Next I soldered and attached a Potentiometer to vary the brightness of the LEDs.


This worked surprisingly well and I had way too much fun dimming a single LED on and off.

Lastly I set out to develop a switch myself to use with this board. I decided I’d like to make a switch that reacts to wind and the process turned out to be fairly simple. I attached a couple of wires to the board ahead of my resistor and LED (roughly where the button had been) and put some aluminum foil on the ends of each of them. When the two leaves of aluminum foil touch it completes the circuit and turns on the LED. I mounted this contraption above my A/C and was eventually able to get the switch to activate the circuit as the air blows and to turn off when it doesn’t.

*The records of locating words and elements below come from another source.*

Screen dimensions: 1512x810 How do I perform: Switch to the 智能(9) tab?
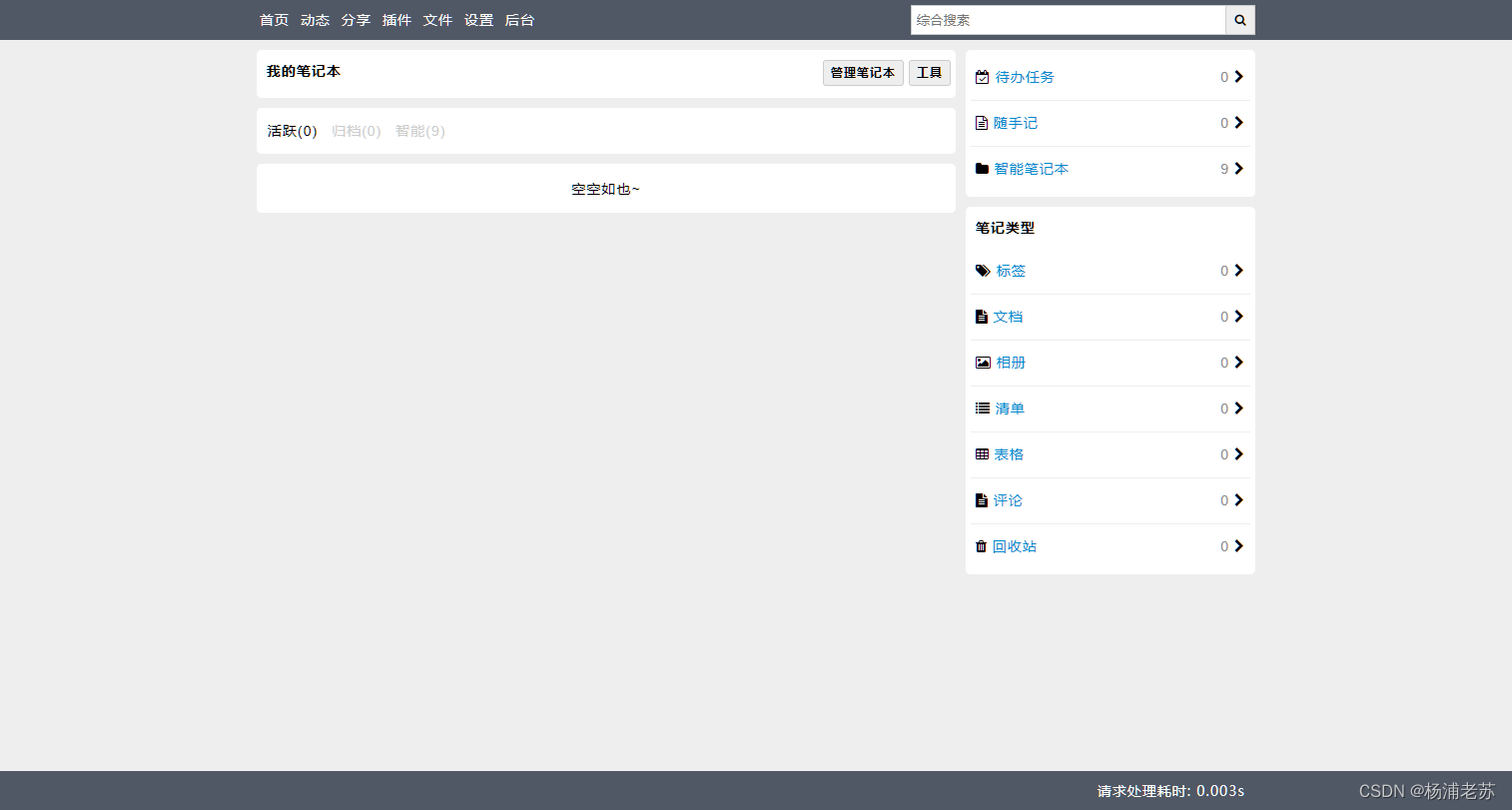tap(419, 130)

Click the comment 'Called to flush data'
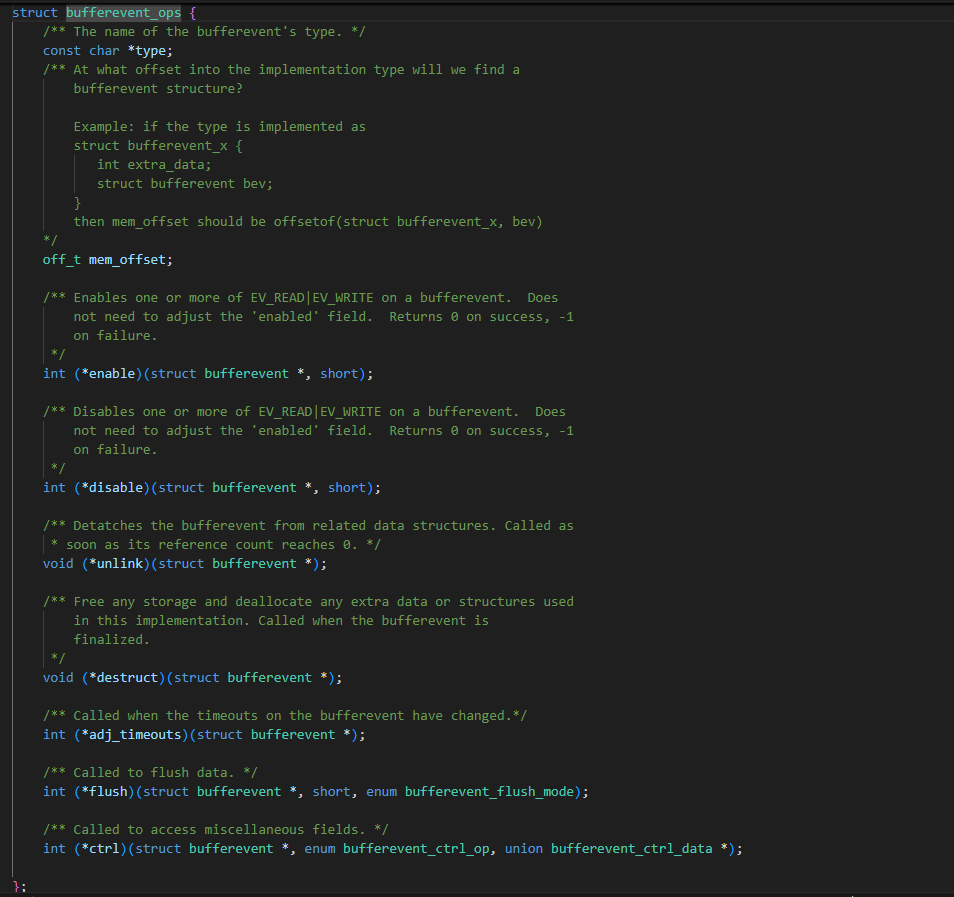point(150,772)
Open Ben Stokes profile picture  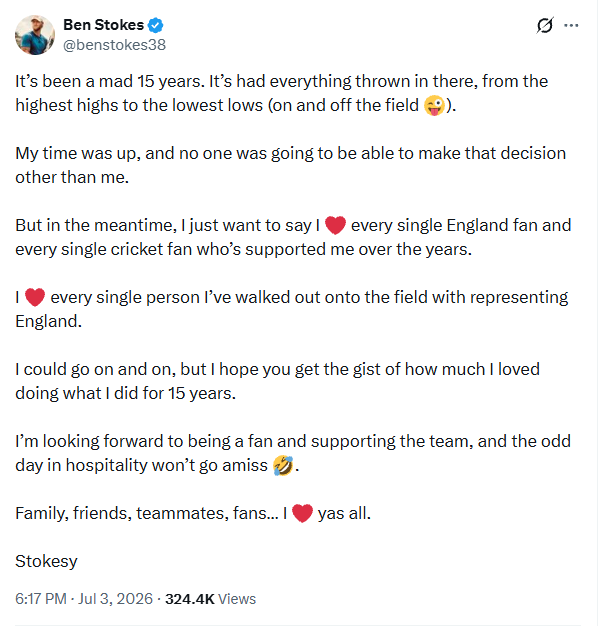point(35,35)
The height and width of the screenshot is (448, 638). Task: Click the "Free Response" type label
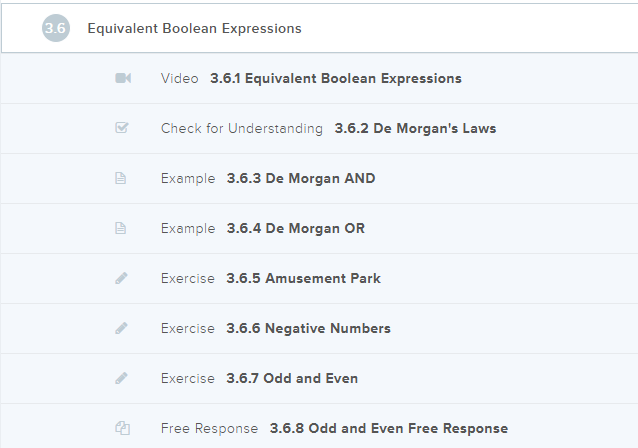(209, 428)
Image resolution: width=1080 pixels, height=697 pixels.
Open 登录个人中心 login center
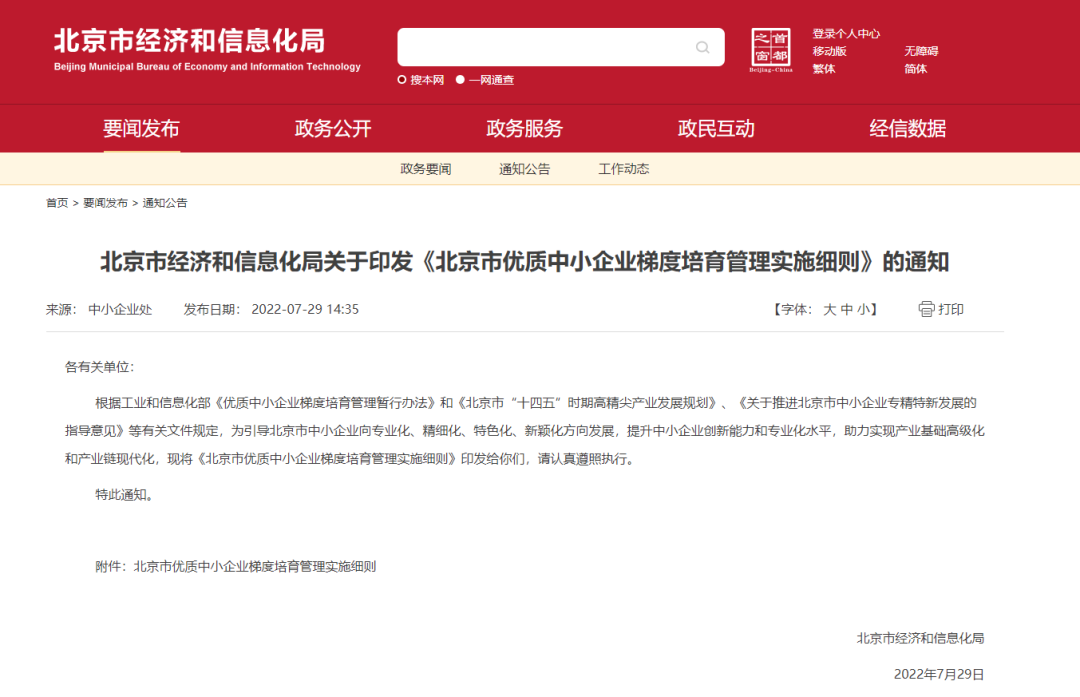pyautogui.click(x=846, y=33)
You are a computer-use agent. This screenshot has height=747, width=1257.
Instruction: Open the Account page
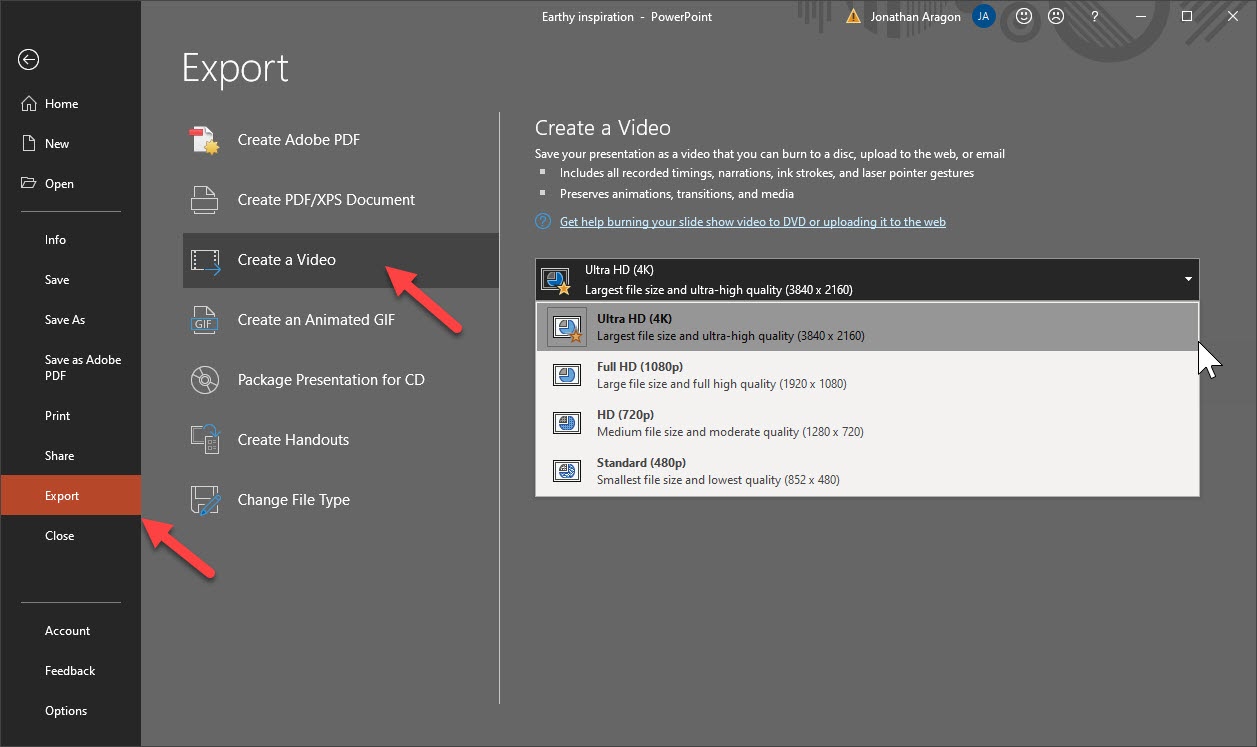(x=66, y=630)
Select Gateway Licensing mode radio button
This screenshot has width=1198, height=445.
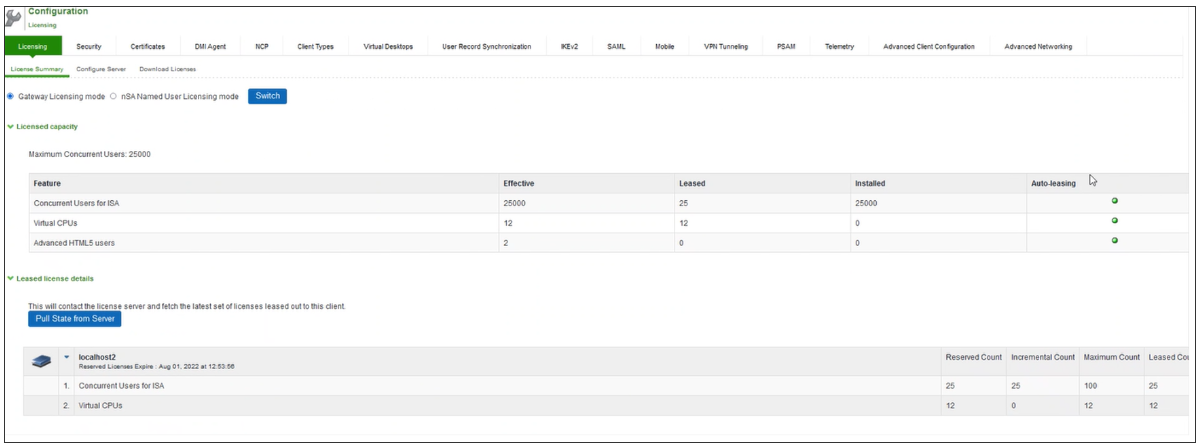click(x=11, y=96)
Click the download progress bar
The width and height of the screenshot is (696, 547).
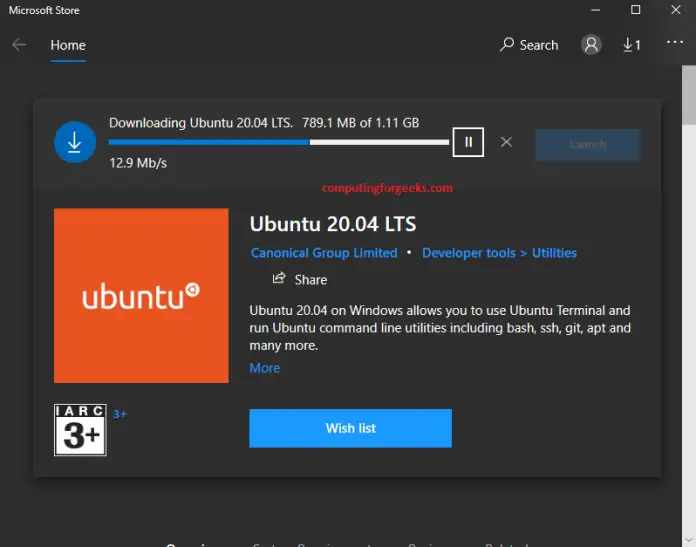point(278,142)
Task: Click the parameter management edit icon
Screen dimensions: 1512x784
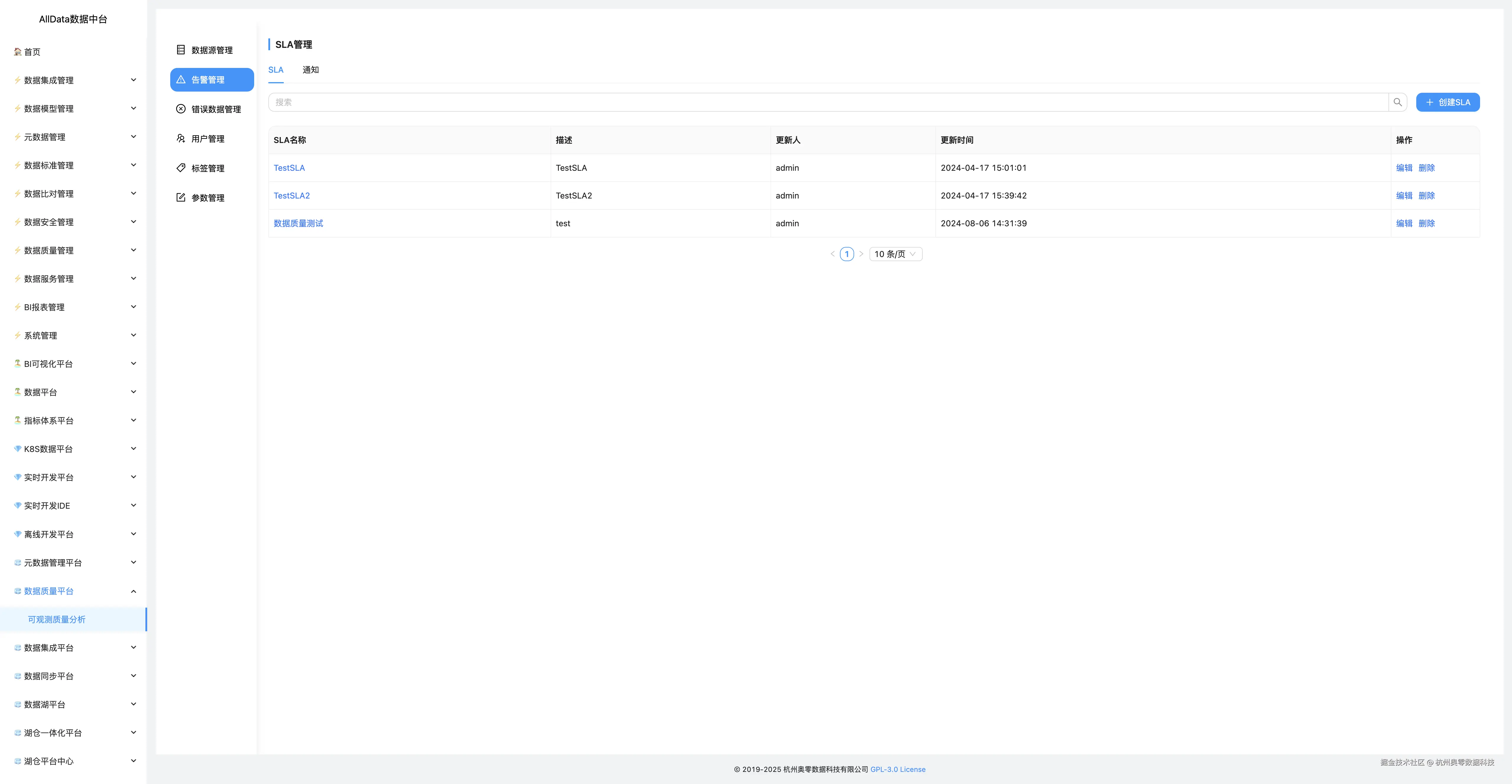Action: click(181, 198)
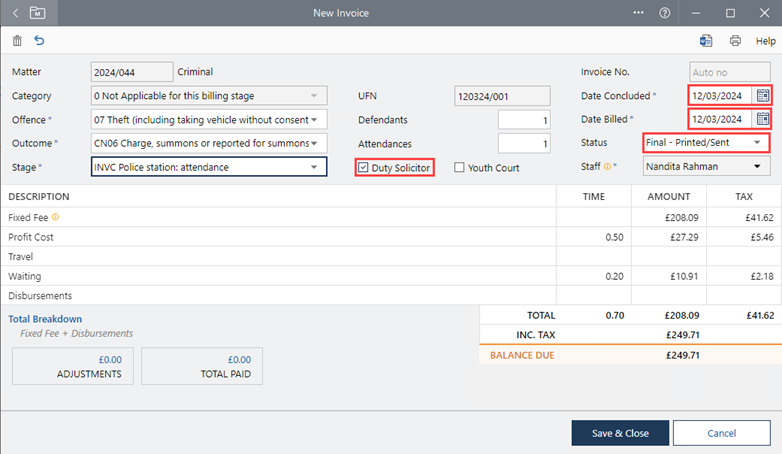
Task: Uncheck the Duty Solicitor checkbox
Action: pos(364,168)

Response to Crawford, Victor, and class discussion | PComp #1

I’m not sure how exactly I would have defined interaction prior to our first class and its related assignments, but I’m fairly certain that at this point coming up with a definition is more difficult. I like the Crawford definition, requiring two actors and a cyclical listening/thinking/speaking process, but as Crawford admits (and demonstrates) that framework can be rather squishy. The idea that the “refrigerator door game” can be disqualified as an interaction for being “beneath the intellectual dignity of almost everybody” is funny but also distracting for me. I couldn’t help but think about how disappointed I’d be to open a fridge with a burnt out light bulb, and whether that is a reflection of my intellect. But Victor’s rant made me feel a little better. He noted the feedback a glass of water provides to it’s drinker via weight, and few pursuits are more intellectual than deciding whether a glass is half empty or half full. Though I’m still unclear on whether this glass or the process of using it is a tool, interaction or both. At this point I’m leaning towards interaction as a spectrum that is much more fluid than Crawford’s system of zero, low and high. As for an original  definition I’d say: Interaction is a relationship formed in pursuit of a goal. So to me Crawford’s refrigerator light and Victor’s glass of water are both good examples of successful interaction despite their simplicity.